==== Selected excerpt
Scientific evidence has shown that genetic and environmental factors contribute to the onset of the disease and that diabetics are 15% more likely to die prematurely [11]. It is also known that the genetic factor has been associated with this pathology, however it was only reflected in 10% of the cases [12]. When the genetic component exists, there is an increased risk of type 2 diabetes in people who are simultaneously exposed to non-healthy lifestyles, such as smoking, physical inactivity, and fat and/or sugar intake [13].
Despite the awareness, promotion, and prevention campaigns proposed by many researches and stakeholders that have contributed to diminish the detrimental impact of type 2 diabetes [14,15], this disease’s prevalence has increased in Europe [2,16]. In 2013, the prevalence of diabetes was estimated as varying between 2.4% in Moldova and 14.9% in Turkey [2]. The role of the diabetes self-management education is well known in the improvement, prevention, and care of diabetes through the empowerment of people, mainly those with low health literacy levels. A recent study showed that the existence of diabetes self-management education varied between European countries, with some countries reporting several programs and others reporting none [17]. In the same vein, other scientific evidence show that supportive environments help employees to manage their disease, resulting in the prevention of absenteeism and loss of productivity [18]. However, there is still a lack of support at the workplace from employers and managers on the implications of diabetes on their employees.
In light of a growing number of surveys worldwide, the Survey of Health, Ageing, and Retirement in Europe (SHARE) appears as an important database in Europe that allows for the assessment of the profile of people with type 2 diabetes after being diagnosed. SHARE is a multinational survey, which involves a large number of cohorts from all over Europe. The SHARE target population consists of six panel waves (2004, 2006, 2010, 2012, 2014, and 2017). The last wave (Wave 6) consists of respondents over 50 years old from 18 countries: Austria, Germany, Sweden, Spain, Italy, France, Denmark, Greece, Switzerland, Belgium, Israel, Czech Republic, Poland, Luxembourg, Portugal, Slovenia, Estonia, and Croatia.
========
==== Records provided
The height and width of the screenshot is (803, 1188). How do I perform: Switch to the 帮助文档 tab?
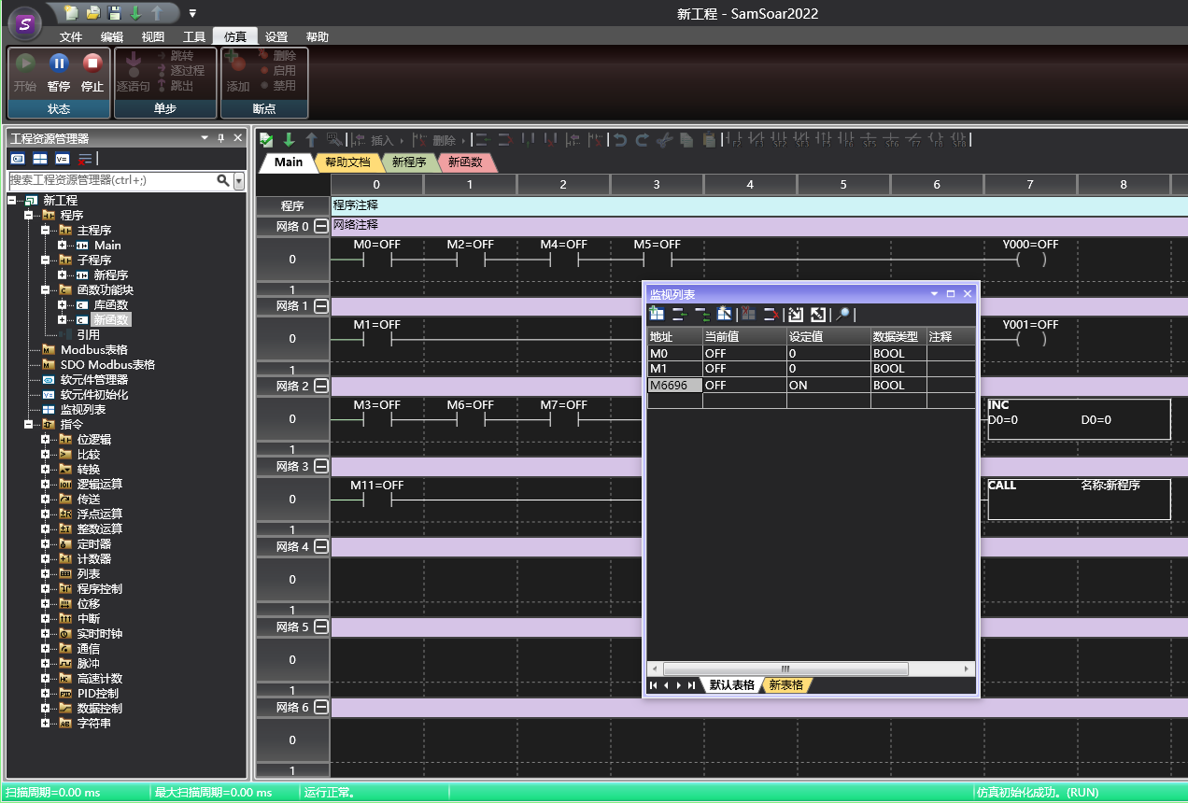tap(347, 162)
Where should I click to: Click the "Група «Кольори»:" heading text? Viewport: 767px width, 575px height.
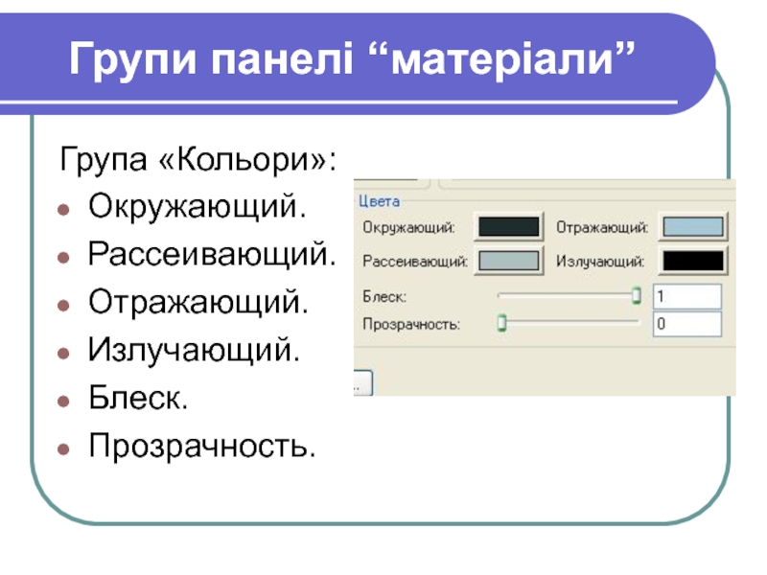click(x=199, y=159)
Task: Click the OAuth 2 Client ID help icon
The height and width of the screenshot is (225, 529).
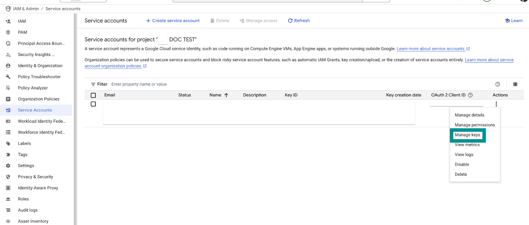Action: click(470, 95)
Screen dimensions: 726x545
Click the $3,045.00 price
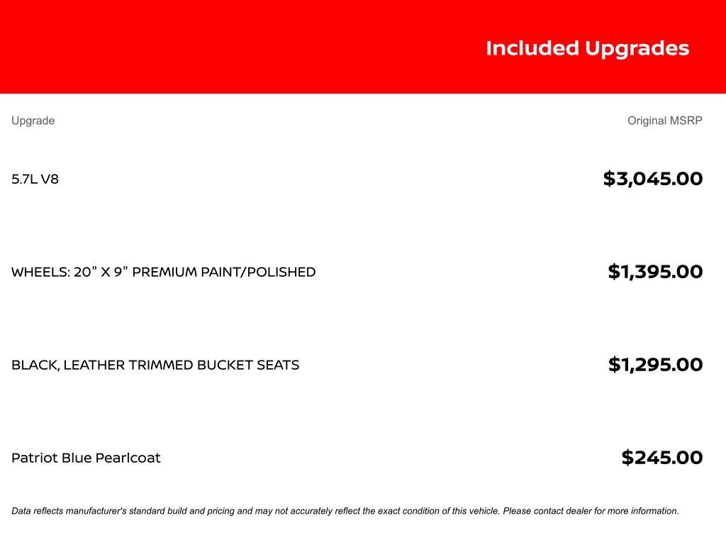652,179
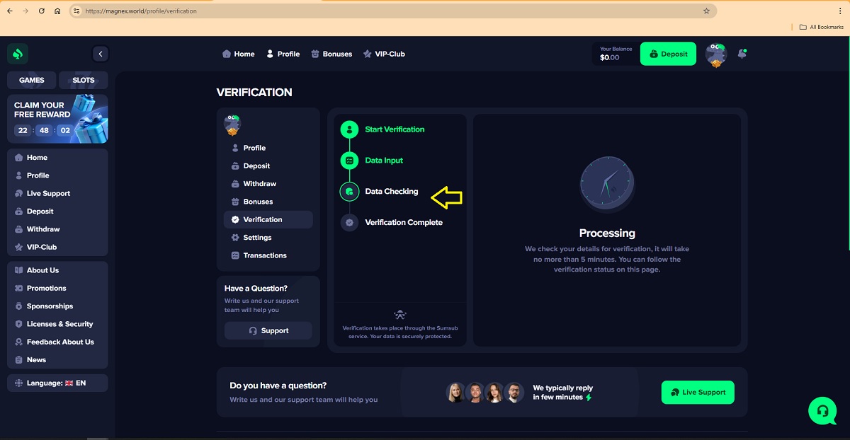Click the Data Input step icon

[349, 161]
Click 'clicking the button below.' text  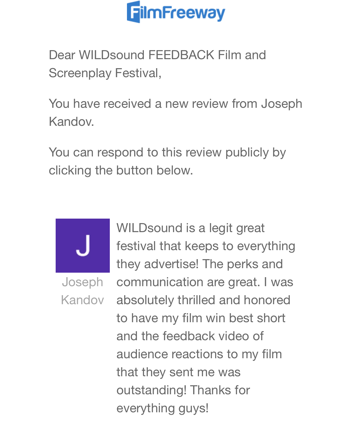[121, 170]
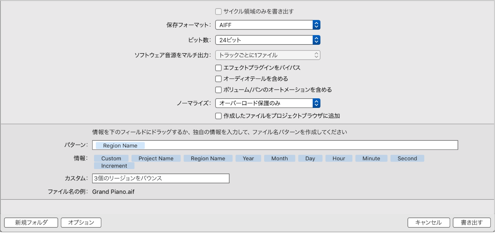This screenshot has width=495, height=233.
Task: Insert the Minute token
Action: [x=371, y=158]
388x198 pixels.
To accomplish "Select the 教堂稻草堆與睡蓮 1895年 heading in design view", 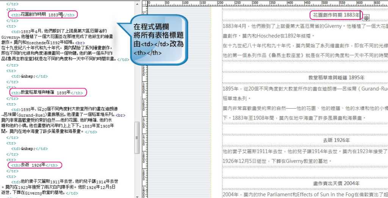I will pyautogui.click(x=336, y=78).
========
> Required action: Transcribe word for word the section of the type 2 diabetes text that begins with the words containing "Scientific evidence has" and ends with "sugar intake [13].".

> Output of the task:
Scientific evidence has shown that genetic and environmental factors contribute to the onset of the disease and that diabetics are 15% more likely to die prematurely [11]. It is also known that the genetic factor has been associated with this pathology, however it was only reflected in 10% of the cases [12]. When the genetic component exists, there is an increased risk of type 2 diabetes in people who are simultaneously exposed to non-healthy lifestyles, such as smoking, physical inactivity, and fat and/or sugar intake [13].